**DIRECTIONS**
1. Rewrite the minimum spanning tree page from "1. Cut Property: When" down to "(Disjoint Set Union)", changing "MST" to "minimum spanning tree".
2. Please pull out every line of the records that contains the string "what", matching case exactly.

**EXCERPT TO READ**
Minimum Spanning Tree

Minimum Spanning Tree

Overview

A Minimum Spanning Tree (MST) is a tree that connects all vertices of a graph while minimizing the sum of edge weights. We'll learn about Kruskal and Prim algorithms, as well as the Union-Find data structure.


Table of Contents

  1. MST Concept
  2. Union-Find
  3. Kruskal Algorithm
  4. Prim Algorithm
  5. Algorithm Comparison
  6. Practice Problems

1. MST Concept

Spanning Tree

Spanning Tree: A subgraph that includes all vertices
               with no cycles

Conditions:
- Vertices: V
- Edges: V-1
- All vertices connected
- No cycles

Minimum Spanning Tree (MST)

MST: A spanning tree with minimum sum of edge weights

    (1)──4──(2)
    │╲      │╲
    2  1    5  3
    │    ╲  │    ╲
   (3)──6──(4)──7──(5)

MST (total weight: 11):
    (1)──4──(2)
     ╲       ╲
      1       3
        ╲      ╲
        (4)──────(5)
         │
         2(connected to 3, not shown properly in diagram)

Actual MST:
(1)-1-(4), (1)-2-(3), (2)-4-(1), (2)-3-(5)
→ 1+2+4+3 = 10? Or other combination

MST Properties

1. Cut Property: When dividing a graph into two sets,
   the minimum weight edge crossing the cut is in the MST

2. Cycle Property: The maximum weight edge in a cycle
   is not in the MST

3. Uniqueness: If all edge weights are distinct, the MST is unique

2. Union-Find (Disjoint Set Union)

Concept

Disjoint Sets: Sets with no common elements

Operations:
- Find(x): Returns the representative element of the set containing x
- Union(x, y): Merges the sets containing x and y

Use Cases:
- Cycle detection
- Connected component management
- Kruskal's algorithm

Basic Implementation

// C
#define MAX_N 100001

int parent[MAX_N];

void init(int n) {
    for (int i = 0; i < n; i++) {
        parent[i] = i;  // Each element is its own parent
    }
}

int find(int x) {
    if (parent[x] == x) {
        return x;
    }
    return find(parent[x]);
}

void unite(int x, int y) {
    int px = find(x);
    int py = find(y);
    if (px != py) {
        parent[px] = py;
    }
}

Optimization 1: Path Compression

Connect all nodes on the path directly to the root during Find

     (5)              (5)
      │               /|\
     (3)      →     (1)(2)(3)

**PROVIDED ENTRIES**
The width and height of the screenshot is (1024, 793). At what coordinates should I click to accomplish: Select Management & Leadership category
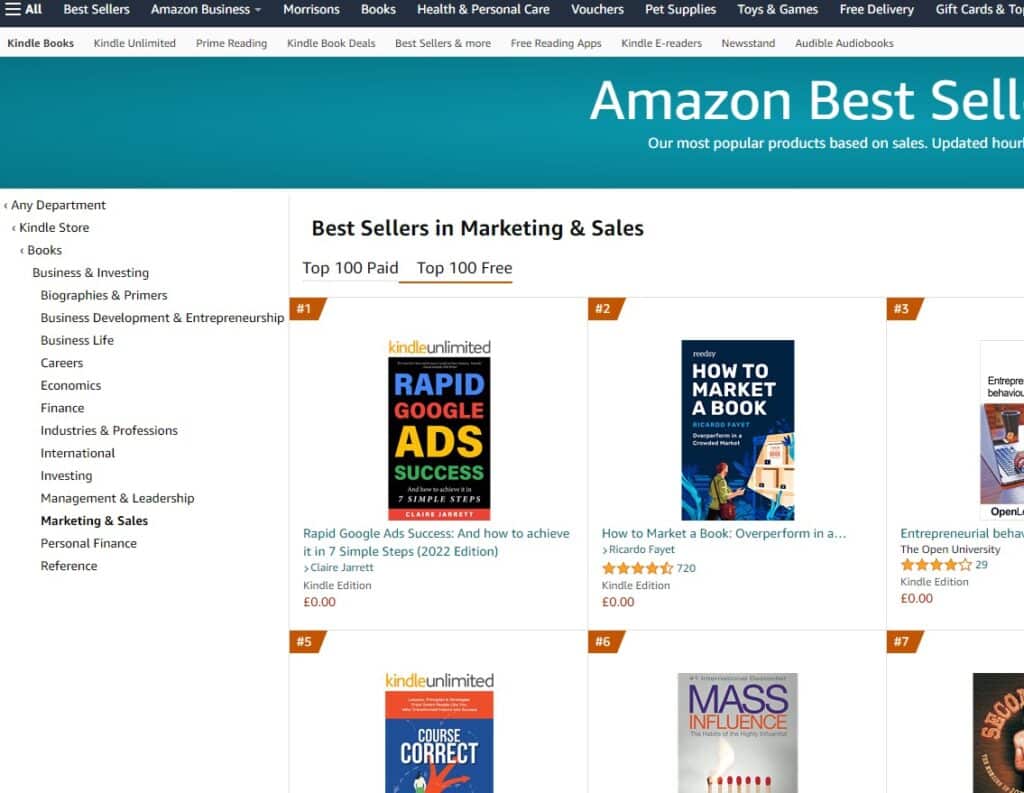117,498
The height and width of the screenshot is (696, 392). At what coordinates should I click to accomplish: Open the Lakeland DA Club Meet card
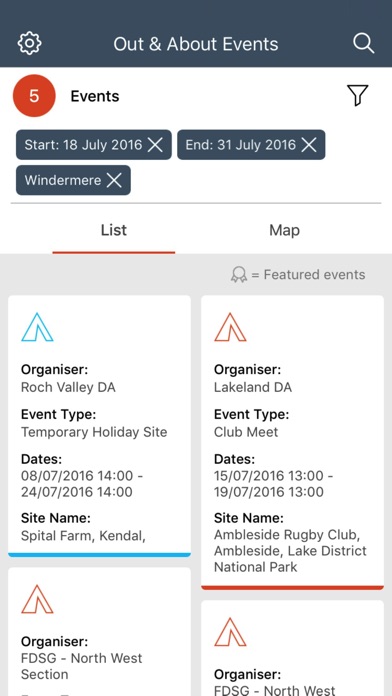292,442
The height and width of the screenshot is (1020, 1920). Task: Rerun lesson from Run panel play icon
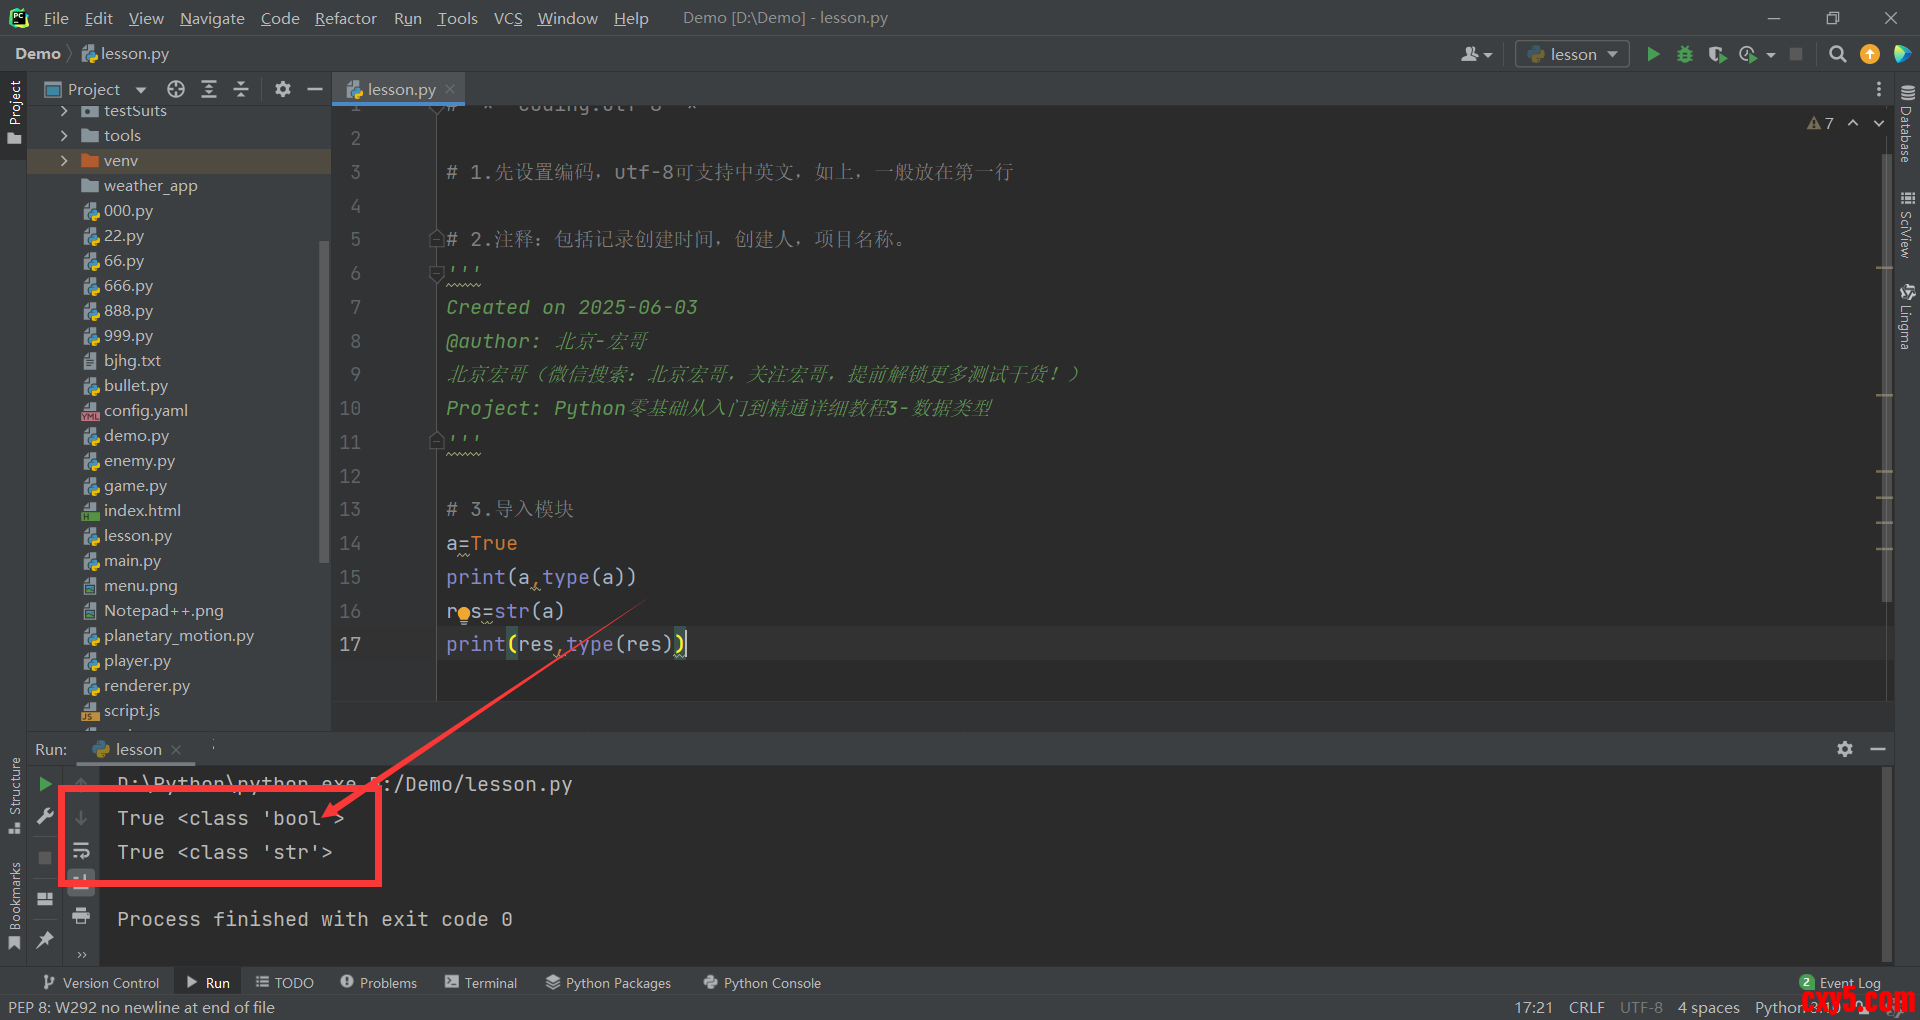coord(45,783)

**OUTPUTS FOR THE TASKS**
1.
1. Cut Property: When dividing a graph into two sets,
   the minimum weight edge crossing the cut is in the minimum spanning tree

2. Cycle Property: The maximum weight edge in a cycle
   is not in the minimum spanning tree

3. Uniqueness: If all edge weights are distinct, the minimum spanning tree is unique

2. Union-Find (Disjoint Set Union)

2.
The width and height of the screenshot is (1024, 793). At what coordinates should I click to accomplish: Select Management & Leadership category
The height and width of the screenshot is (696, 392). At what coordinates should I click to accomplish: Open the Lakeland DA Club Meet card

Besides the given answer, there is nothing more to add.